**Requirement:**
In the copy, include exactly the lines from the one with "Where should I" through the end of the data and no others, both ends kept, with every picture left out.
Data provided Start Marker
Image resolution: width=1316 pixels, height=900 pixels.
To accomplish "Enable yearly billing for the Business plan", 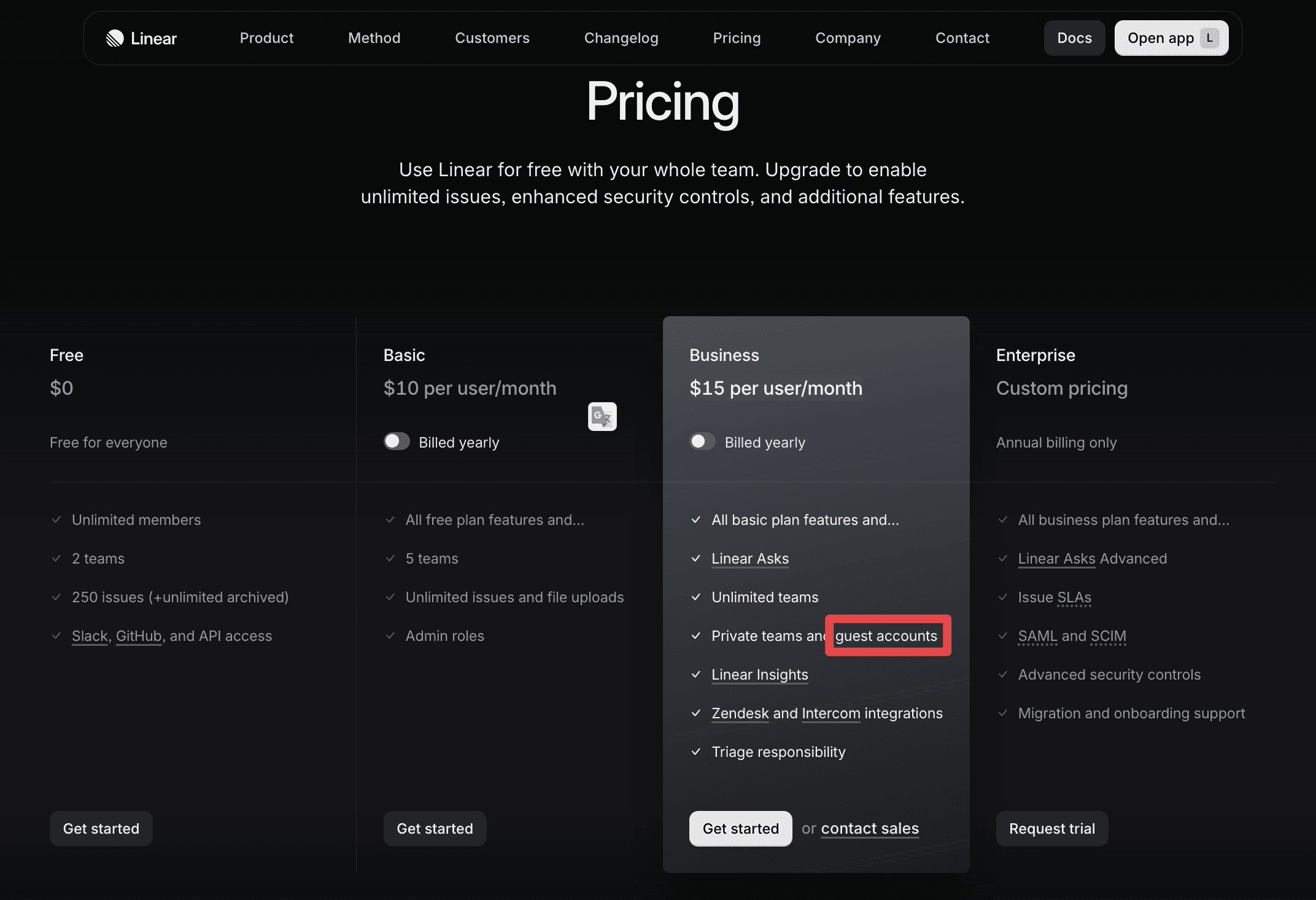I will pos(702,441).
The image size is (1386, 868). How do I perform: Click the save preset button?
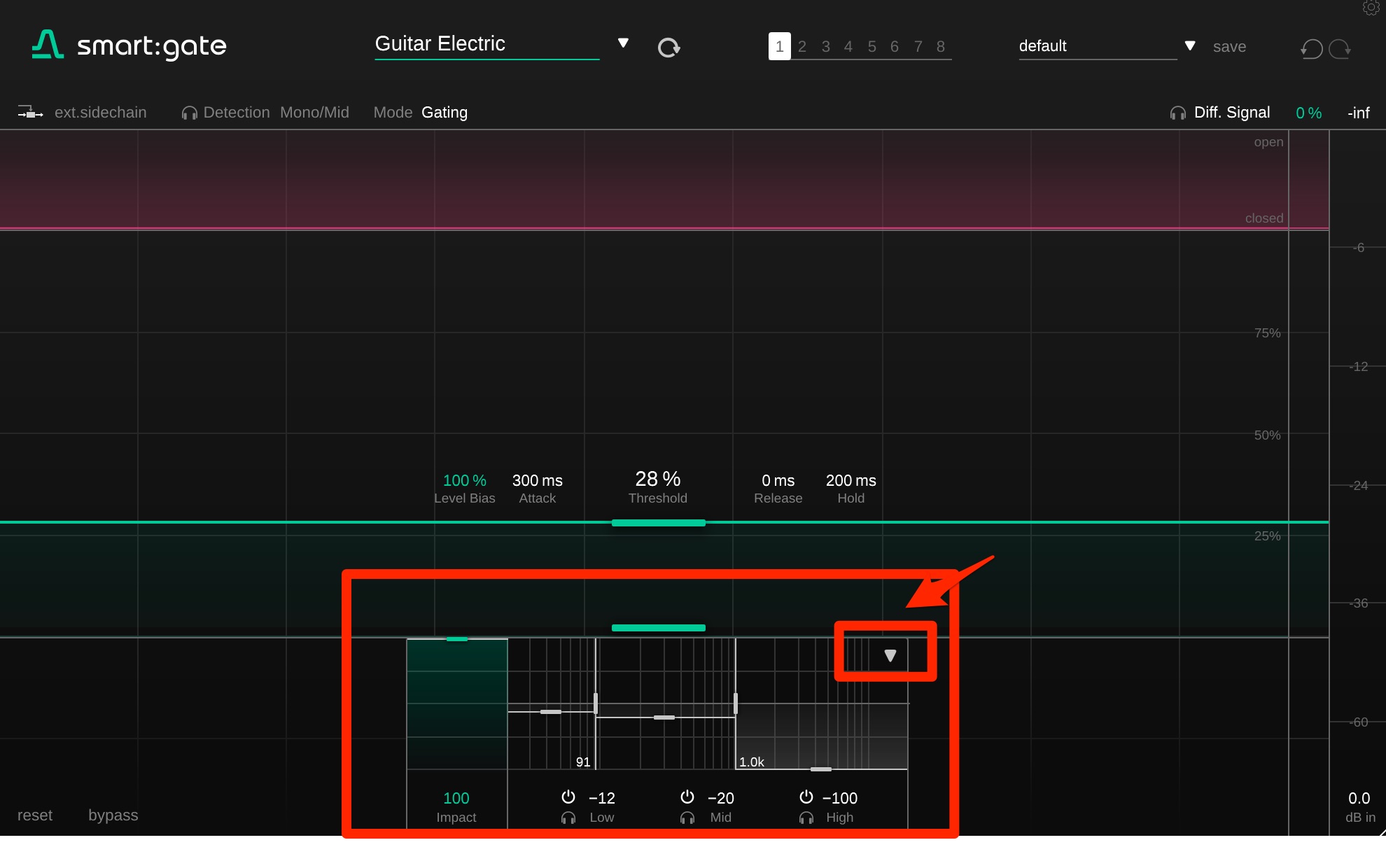tap(1229, 47)
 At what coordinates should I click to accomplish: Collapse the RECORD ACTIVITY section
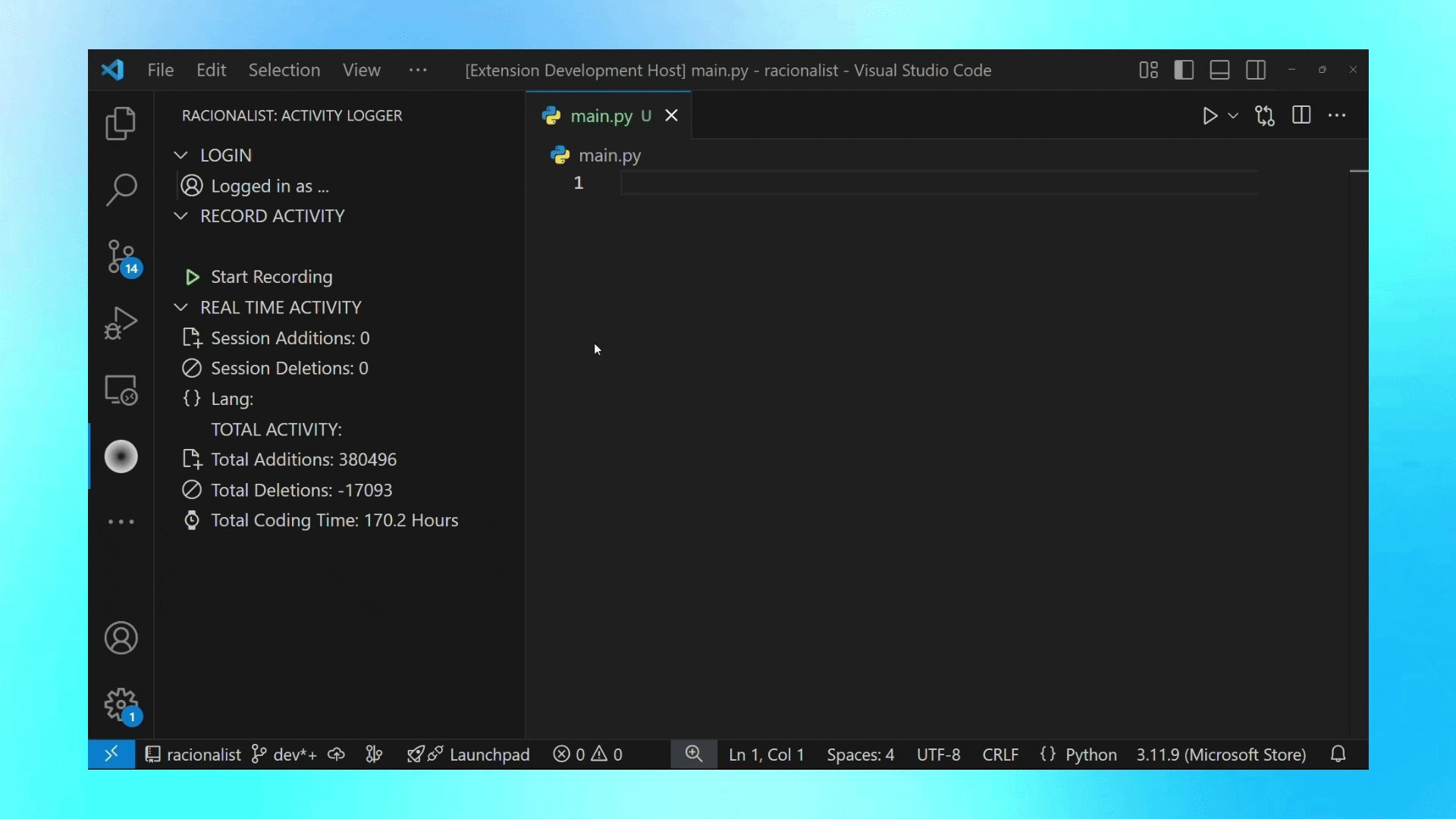click(x=180, y=216)
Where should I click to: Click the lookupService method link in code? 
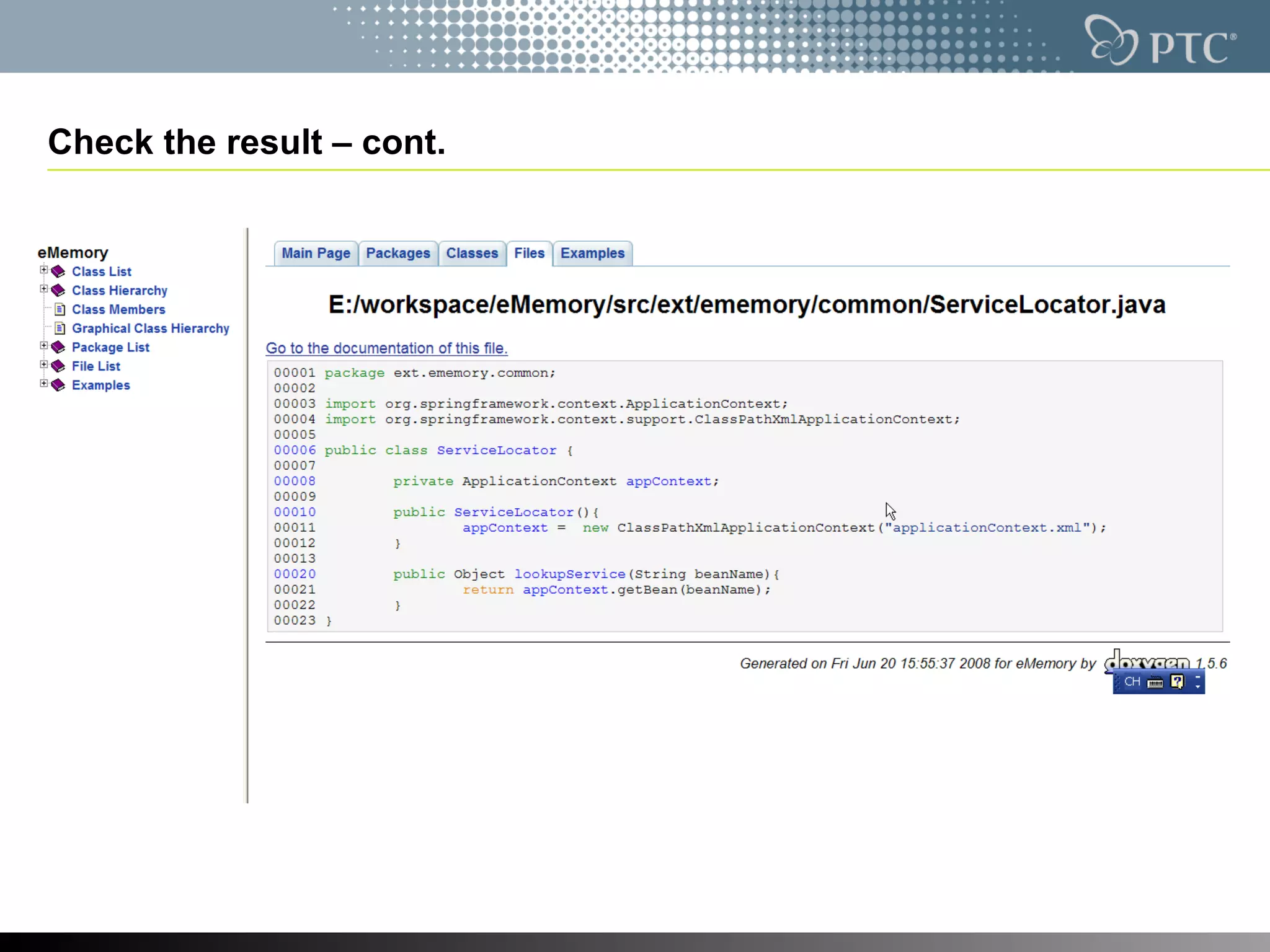[569, 575]
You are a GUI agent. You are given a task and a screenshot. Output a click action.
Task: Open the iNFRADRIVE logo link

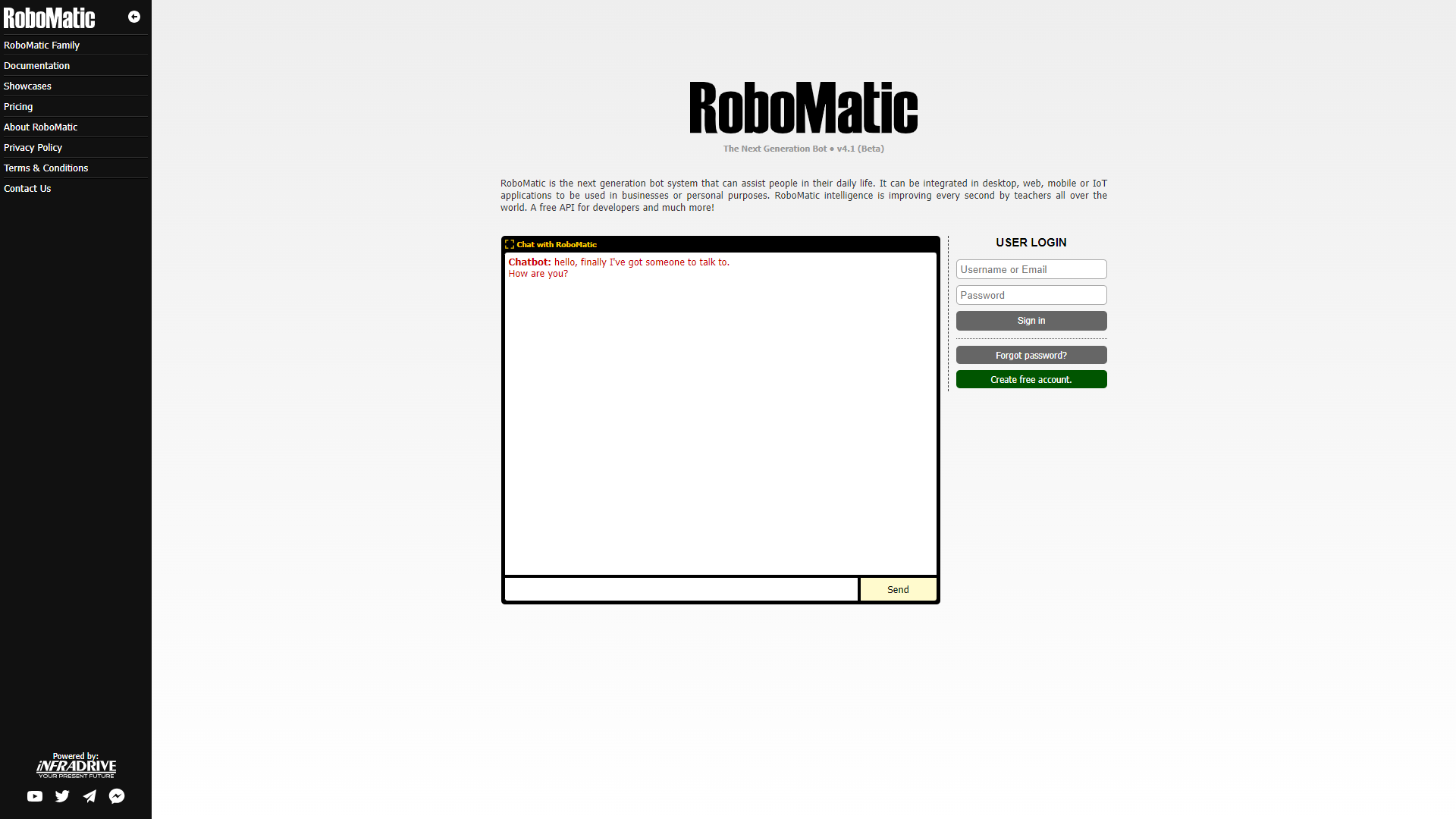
Data provided End Marker
**Response for this exercise:**
Where should I click to: Click the lookupService method link in code? 
[569, 575]
You are a GUI agent. You are given a task and a screenshot. Output a click action.
Task: Open the iNFRADRIVE logo link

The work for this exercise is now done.